* SUPPLIED TEXT:
....

Given the prominence of the Bluetooth communication system, with in excess of 550 million being shipped yearly. It outline to potential of integrating and interconnecting such a wide devices. Developing a system or interconnectivity of these devices optimising the Bluetooth low energy can greatly enhance communication and interaction with several devices wirelessly . Ideally, devices such a car and robots can be set into shared ecosystem where the information and data is transmitted and received to one device (master) to another (slave) allowing remote control. In an industrial scale, many manufacturing process require a physical presence in operating machinery. However, with embedded systems such as a robotic device can be remotely controlled using BLE hence adversely aiding and enhancing interaction and control.
Investigating a Bluetooth communication that allows individuals to control a robot car from a smart device and captures the packets being transmitted and received between the smart device and the robot car is the target for the overall project. Furthermore, the information should be displayed on a monitor using software that captures the Bluetooth communication from a laptop that uses Windows 10 operating system. The goal of this report is to mention and critically tackle the connectivity and sharing information from one Bluetooth supported devices to another. This is covered under the ongoing project that analysis and captures the communication between a robot car and smart device that supports Bluetooth low energy module.

....

* JOBS:
a - In the Bluetooth project text, why is controlling machinery remotely over BLE useful at an industrial scale? Answer in one to three sentences.
b - Translate this sentence from the Bluetooth project text into Spanish: "Furthermore, the information should be displayed on a monitor using software that captures the Bluetooth communication from a laptop that uses Windows 10 operating system."
c - Continue the Bluetooth project text, picking up after its final sentence.

* RECORDED DATA:
....

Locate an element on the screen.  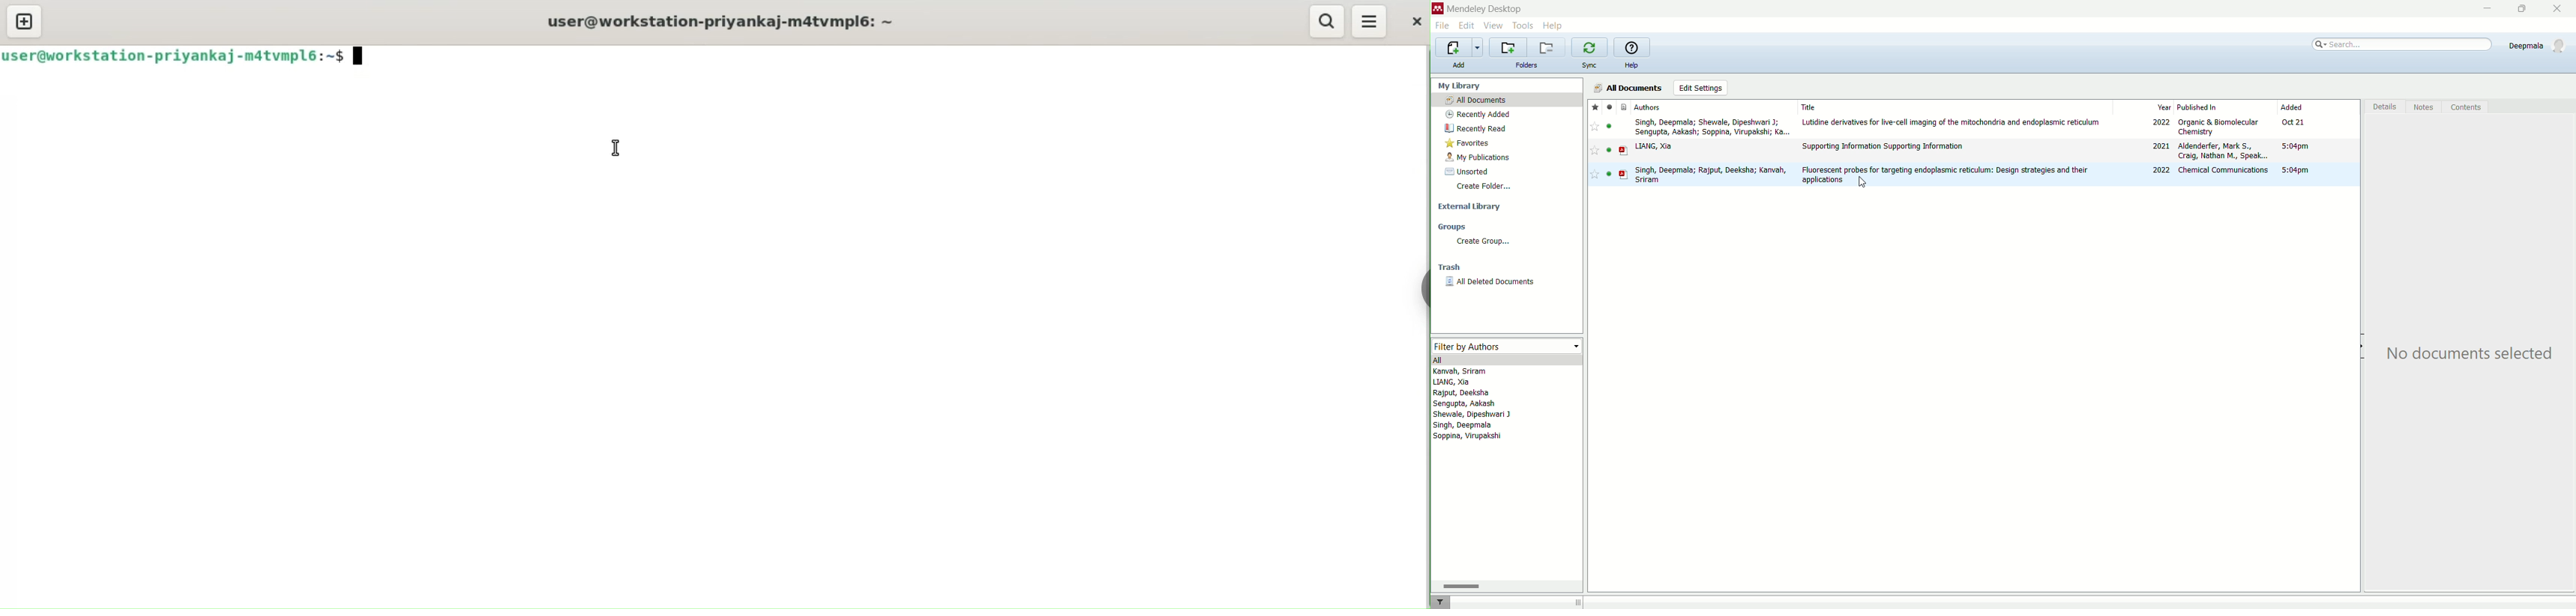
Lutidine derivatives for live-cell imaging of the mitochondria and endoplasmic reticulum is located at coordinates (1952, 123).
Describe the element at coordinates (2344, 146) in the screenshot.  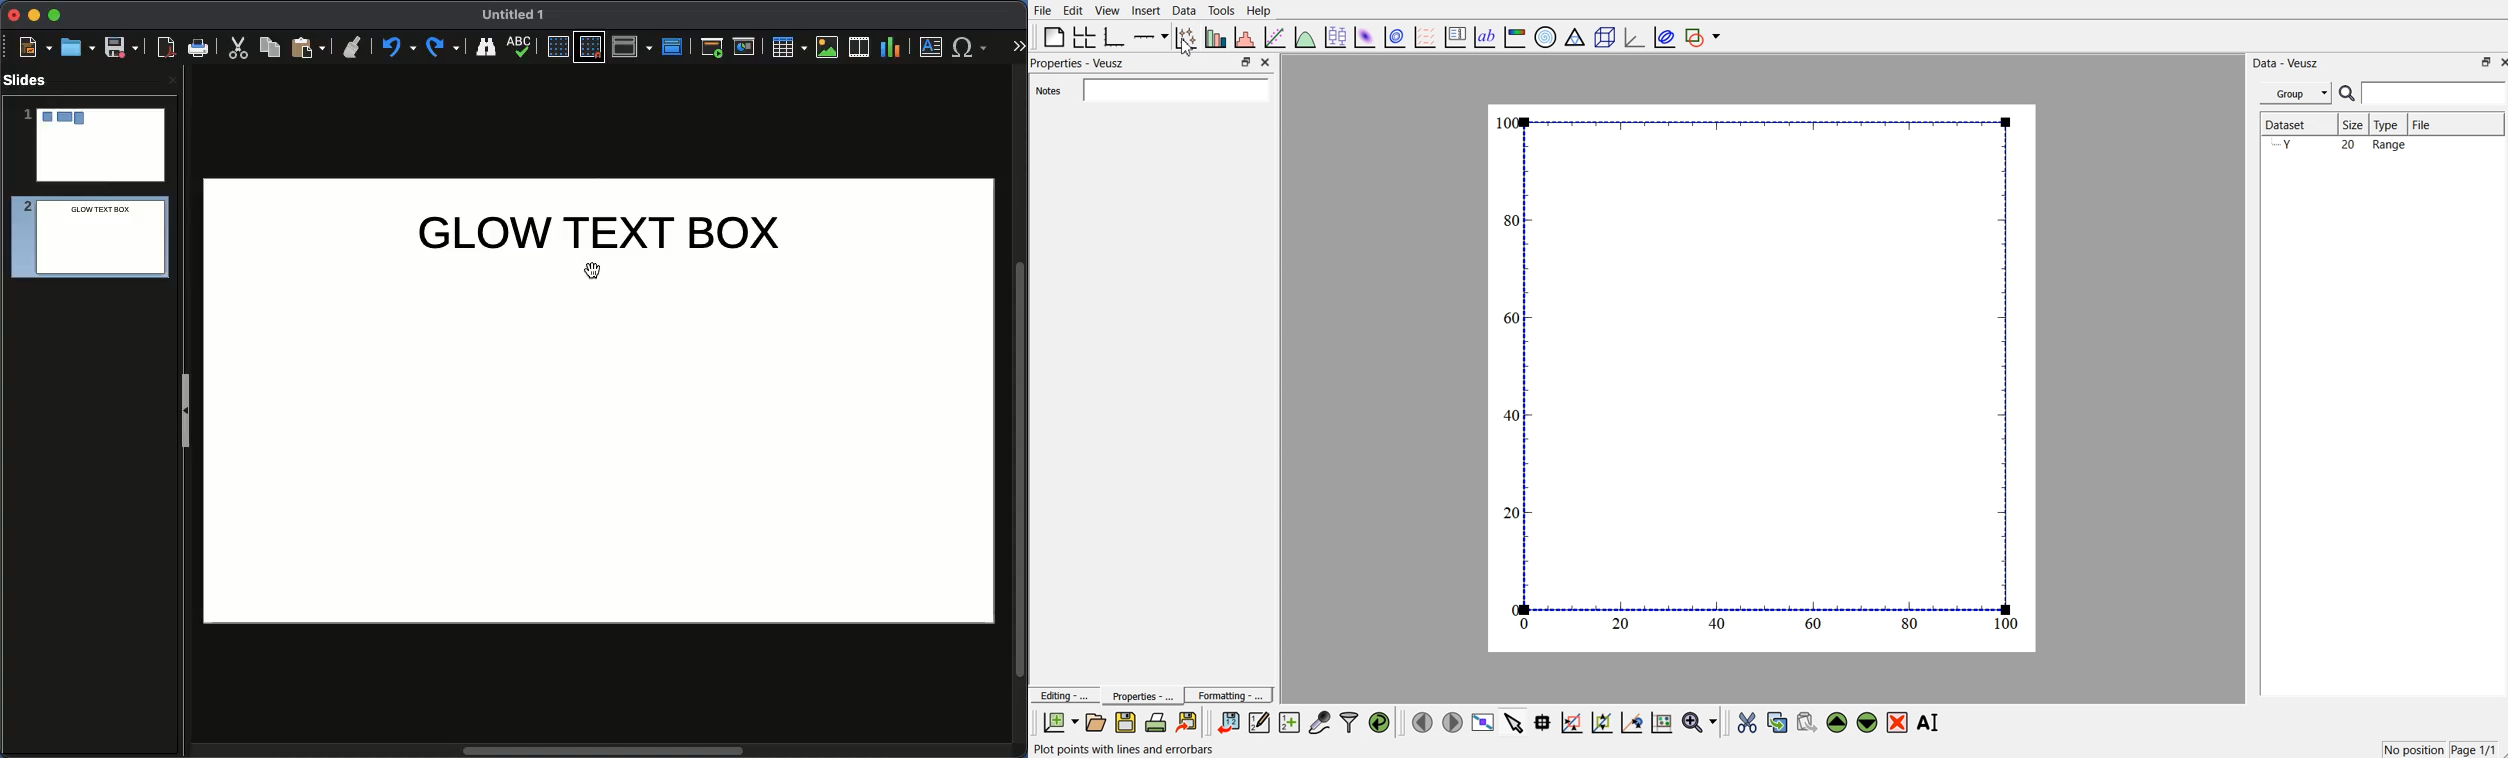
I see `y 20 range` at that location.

....

* ANSWERS TO THE PROBLEMS:
a - Many manufacturing processes require someone to be physically present to operate the machinery. An embedded system such as a robotic device can instead be controlled remotely over BLE, which improves interaction and control.

b - Además, la información debe mostrarse en un monitor mediante un software que capture la comunicación Bluetooth desde una computadora portátil que utilice el sistema operativo Windows 10.

c -
This study guided by the following objectives
To critically evaluate the literature on electronics device connectivity, interconnectivity of different modules, communication modules, and Bluetooth interconnection module
To investigate the communication between smart device and a robotic car through Bluetooth protocol
To capture on a monitor the information transferred and received between the robot car and smart device
To outline and explain the information and data transmitted and received by smart device and robot car based on interconnectivity of the two devices
This project focused on producing detailed communication structure while capturing the transmitted and received information on a laptop display. In order to attain the aims, developing interconnectedness between smart device and robot car, the following deliverables played a central factor. First, a robotic car named Land raider (Makeblock), Makeblock Universal Serial Bus (USB) dongle, MakeBlock software, Bluetooth low energy (BLE V1.0), a laptop (computer) running on Windows 10 operating software (OS), serial port monitor, Bluetooth sniffer device, regulator power supply, Wireshark and Makeblock software. Within this project report, most of this deliverables are highlighted accordingly include the schematics of the designed project. This project aimed to show the communication between the two components, hence the screenshot of the shared information showing interconnection and sharing of information is attached in this report.
Although the project comprised of number of deliverables that consisted of both hardware and software, which had to be bought and configure, the risks involved during entire process was very low. The biggest challenge encountered in addition to purchasing and configuration of the hardware and software, the Wireshark occasionally displayed ‘weird’ information from the Bluetooth that either was corrupted or mismatch between the modules. This was corrected by reconfigure the system each time the displayed information was widely unexpected. Furthermore, the robot car came with 6 batteries each of them has a 1.5V that acted as a source of power for its operation. Initially, rechargeable batteries were brought to acts as source of power but it was found to be very weak to support car operation. The batteries as power source could not support the car for a considerable period therefore, a regulator power supply borrowed from the university was used supporting up to 12V. Notably, for safety purpose avoiding short circuiting of power surge, a power supplied was set to a maximum of 9V.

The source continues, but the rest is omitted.